As it had on that first ride, the elevator drifted in verticals and horizontals, its own special geometric poem. They had a shared passion, a kinship, he and this machine. He hoped it would live on forever.
He entered the hallway on the fifth floor, his walking stick striking the tiles with less force, softer than the tick of a faraway clock sounding the midnight hour.
“Always so punctual,” she said, from her seat by the window. “Thank you for coming.”
He nodded, laid his gloves on the small table near the settee. She had set out a tray with tea and biscuits, though she would partake of nothing herself. She held out a slim hand, gesturing for him to warm himself in front of the fire, which he did gratefully. The tea was hot and eased the chill of the evening, as well as the strange prickle of apprehension that crawled across his skin.
“I would not have asked you here if it was not of vital importance,” she said. “Though I fear that when I make my request it might sound quite . . . mad.”
“If your request does sound mad, and I offer such an opinion on it,” he said, taking a sip of the tea and replacing the cup, “it is nothing you haven’t heard before.”
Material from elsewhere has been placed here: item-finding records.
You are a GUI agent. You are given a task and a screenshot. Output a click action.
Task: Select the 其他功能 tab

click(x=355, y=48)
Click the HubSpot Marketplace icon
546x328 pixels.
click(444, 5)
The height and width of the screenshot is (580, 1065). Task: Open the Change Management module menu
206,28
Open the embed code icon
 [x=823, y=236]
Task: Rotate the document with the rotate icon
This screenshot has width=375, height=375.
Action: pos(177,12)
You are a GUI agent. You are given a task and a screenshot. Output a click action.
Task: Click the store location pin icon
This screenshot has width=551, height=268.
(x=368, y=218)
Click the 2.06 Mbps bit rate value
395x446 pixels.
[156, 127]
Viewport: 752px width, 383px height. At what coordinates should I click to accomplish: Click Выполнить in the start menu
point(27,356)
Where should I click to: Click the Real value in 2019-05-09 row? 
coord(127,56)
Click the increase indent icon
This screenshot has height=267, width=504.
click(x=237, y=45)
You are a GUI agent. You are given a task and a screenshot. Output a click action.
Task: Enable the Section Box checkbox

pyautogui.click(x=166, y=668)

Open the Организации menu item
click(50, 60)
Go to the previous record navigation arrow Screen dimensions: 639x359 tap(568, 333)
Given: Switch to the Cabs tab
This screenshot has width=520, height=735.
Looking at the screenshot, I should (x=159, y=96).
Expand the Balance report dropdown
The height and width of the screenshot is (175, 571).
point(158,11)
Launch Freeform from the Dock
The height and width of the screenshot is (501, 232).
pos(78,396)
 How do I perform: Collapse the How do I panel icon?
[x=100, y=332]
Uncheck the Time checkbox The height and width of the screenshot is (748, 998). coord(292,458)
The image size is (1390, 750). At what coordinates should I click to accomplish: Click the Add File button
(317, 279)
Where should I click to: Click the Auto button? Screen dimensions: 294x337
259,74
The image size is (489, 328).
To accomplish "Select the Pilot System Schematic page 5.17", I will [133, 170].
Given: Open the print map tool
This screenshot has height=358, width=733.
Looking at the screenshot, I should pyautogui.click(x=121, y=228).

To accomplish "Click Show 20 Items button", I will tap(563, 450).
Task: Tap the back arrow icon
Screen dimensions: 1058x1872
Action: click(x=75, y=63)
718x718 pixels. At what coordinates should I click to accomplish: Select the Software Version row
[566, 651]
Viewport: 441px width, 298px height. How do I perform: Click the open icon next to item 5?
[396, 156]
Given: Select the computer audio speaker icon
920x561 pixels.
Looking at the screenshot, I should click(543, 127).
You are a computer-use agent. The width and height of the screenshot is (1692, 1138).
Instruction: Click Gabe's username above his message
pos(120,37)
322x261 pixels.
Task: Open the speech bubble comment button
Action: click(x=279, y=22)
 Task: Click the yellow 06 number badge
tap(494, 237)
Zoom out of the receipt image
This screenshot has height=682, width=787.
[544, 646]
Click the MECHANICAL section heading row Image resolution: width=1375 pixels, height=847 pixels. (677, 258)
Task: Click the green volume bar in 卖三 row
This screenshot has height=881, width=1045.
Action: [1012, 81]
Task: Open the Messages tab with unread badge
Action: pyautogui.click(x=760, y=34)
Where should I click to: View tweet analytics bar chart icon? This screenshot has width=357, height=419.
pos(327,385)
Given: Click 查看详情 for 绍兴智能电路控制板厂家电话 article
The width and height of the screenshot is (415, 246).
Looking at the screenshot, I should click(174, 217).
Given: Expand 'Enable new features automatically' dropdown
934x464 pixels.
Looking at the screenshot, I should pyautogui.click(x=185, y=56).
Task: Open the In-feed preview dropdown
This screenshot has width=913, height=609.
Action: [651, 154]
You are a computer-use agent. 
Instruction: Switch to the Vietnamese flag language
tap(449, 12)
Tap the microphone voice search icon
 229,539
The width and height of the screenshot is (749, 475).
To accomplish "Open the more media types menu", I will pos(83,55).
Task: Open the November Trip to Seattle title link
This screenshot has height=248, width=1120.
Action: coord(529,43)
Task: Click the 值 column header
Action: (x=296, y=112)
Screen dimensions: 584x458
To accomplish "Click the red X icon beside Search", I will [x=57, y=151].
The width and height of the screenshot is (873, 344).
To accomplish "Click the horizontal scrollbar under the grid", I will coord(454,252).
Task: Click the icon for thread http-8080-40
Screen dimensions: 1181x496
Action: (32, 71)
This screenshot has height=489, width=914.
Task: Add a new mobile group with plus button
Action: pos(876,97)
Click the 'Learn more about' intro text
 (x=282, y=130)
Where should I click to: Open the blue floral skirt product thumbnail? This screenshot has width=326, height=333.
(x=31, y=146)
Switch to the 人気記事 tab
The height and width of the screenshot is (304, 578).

She laughed. In the firelight, her dark eyes burned like the wood that warmed him. He had surmised long ago that she was . . . special, but he had also learned not to be afraid of her.
Most of the time.
She placed the book she had been reading on a nearby table and picked up a large envelope. “I would ask that you take this letter for me. Keep it with you. Arrange for its transferal to your kin after your . . .” She hesitated.
“Death?” he said, smiling at her sudden delicacy.
“Yes,” she said. “You’ll find instructions tucked in with the letter. The letter must be bequeathed to your kin, then your kin’s kin, and so on. It needs to find its way to certain people . . . in the future.”